| Texto da página |
De outro lado, das amáveis normas sociais cívicas de respeito e boa educação, caídas em desuso pelos que as consideravam conservadoras e condescendentes – mesmo que culturalmente partilhadas de maneira simples pela maioria dos cidadãos de todas as condições sociais – passou-se, em diversas sedes, a uma concretização muito detalhada de regras de conduta consideradas ofensivas e, por isso, suscetíveis e carecidas de um qualquer tipo punição formal.
Como exemplo de tal processo de positivação gradual de condutas socialmente aconselháveis ou censuráveis, destaco, desde logo, as que resultam da aprovação, em muitos serviços públicos e empresas privadas, dos chamados códigos de ética e deontologia, tão recomendadas pelas atuais técnicas de «Governance» e «Compliance» de pendor anglo-saxónico.
Como não fosse suficiente, da descrição e positivação inicial de tais condutas apenas em guias de «soft law», passou-se, em seguida e apressadamente - como era de esperar – ao apelo do Direito Criminal para assumir a definição e penalização das consideradas mais graves.
Isto, embora com nomes mais antiquados, reconheça-se, muitas de tais condutas estivessem já criminalizadas, mesmo que com mais bom senso e em termos mais abrangentes e menos pormenorizados, permitindo à Justiça uma apreciação mais consistente da consciência e intenção criminosa do agente.
Da censura social, passou-se, pois, a uma mais individualizada e institucional censura penal, fundada sobretudo na sensibilidade específica da vítima e menos na correspondente consciência social do desvalor da conduta.
A simples censura social era, contudo, em muitos casos, bem mais eficaz do que uma pena criminal imposta fora do contexto social onde a suposta conduta – agora delito – aconteceu e foi penalizada pela Justiça.
À ideia – positiva – de encontrar uma maneira de viver mais respeitosa para com os outros e o seu modo de viver próprio, passou-se, assim, à normatização e penalização dura, objetiva e detalhada de condutas, mas que só o outro – a suposta vítima – está, em muitos casos, em condição de entender a plena razão de ser da sua censurabilidade específica.
Na medida e grau da subjetiva sensibilidade moral e cultural da vítima e do seu reconhecimento concreto pelo acusado, terá, hoje, o juiz de encontrar então o critério, mais ou menos elástico, da sanção a aplicar.
Isto, mesmo que os danos que de tal conduta possam ter resultado para a vítima, dependam, em rigor, e em muitos casos, unicamente, da especial apreciação negativa que ela mesma fez da conduta do denunciado.
É, todavia, difícil avaliar, do ponto de vista da culpa criminal, se uma dada e objetiva conduta social – revista ela caráter institucional ou privado – assume, ou não, em concreto, um caráter ofensivo por todos reconhecido como tal.
Avaliar se uma conduta, para além de magoar uma específica vítima, é suscetível de afetar, também, gravemente a sensibilidade da comunidade.

| O que fazer |
[1] Transcreva do texto sobre censura social e penal o trecho que vai de "Como não fosse" até "consideradas mais graves.", inclusive.
[2] No texto sobre censura social e penal, que aprovação é destacada como exemplo do processo de positivação gradual de condutas?
O material abaixo não tem relação com o texto sobre censura social e penal.

| Entradas extraídas |

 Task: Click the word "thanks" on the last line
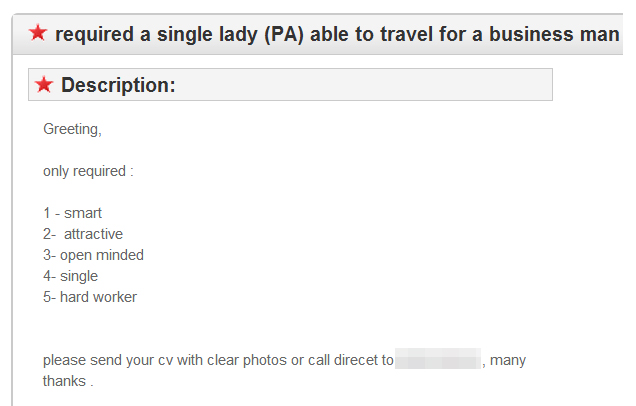coord(64,381)
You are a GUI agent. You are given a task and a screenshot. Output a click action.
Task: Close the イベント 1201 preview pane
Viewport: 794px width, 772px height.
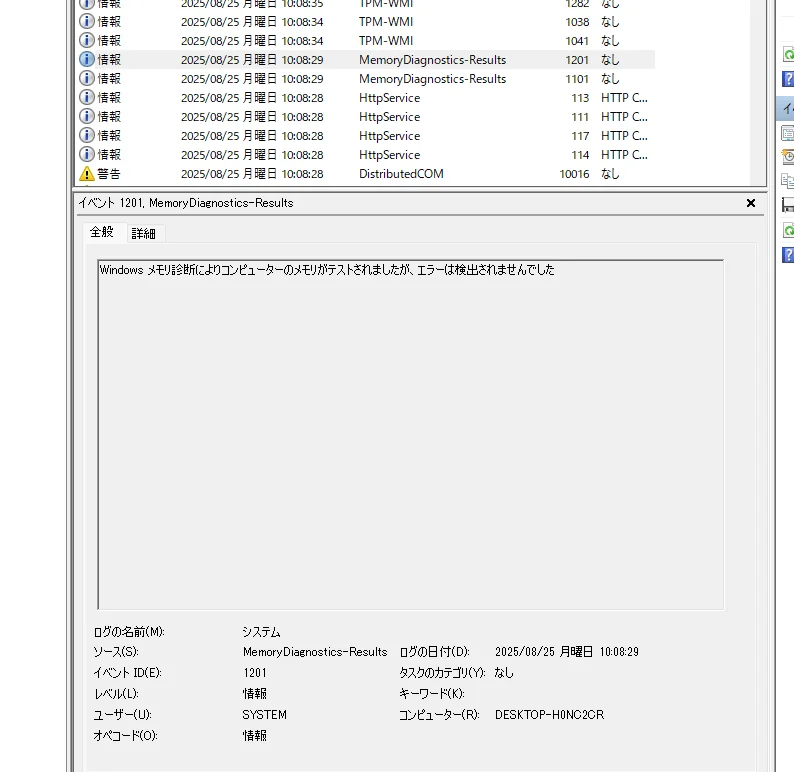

| Respostas escritas |
[1]
Como não fosse suficiente, da descrição e positivação inicial de tais condutas apenas em guias de «soft law», passou-se, em seguida e apressadamente - como era de esperar – ao apelo do Direito Criminal para assumir a definição e penalização das consideradas mais graves.

[2] A aprovação, em muitos serviços públicos e empresas privadas, dos chamados códigos de ética e deontologia.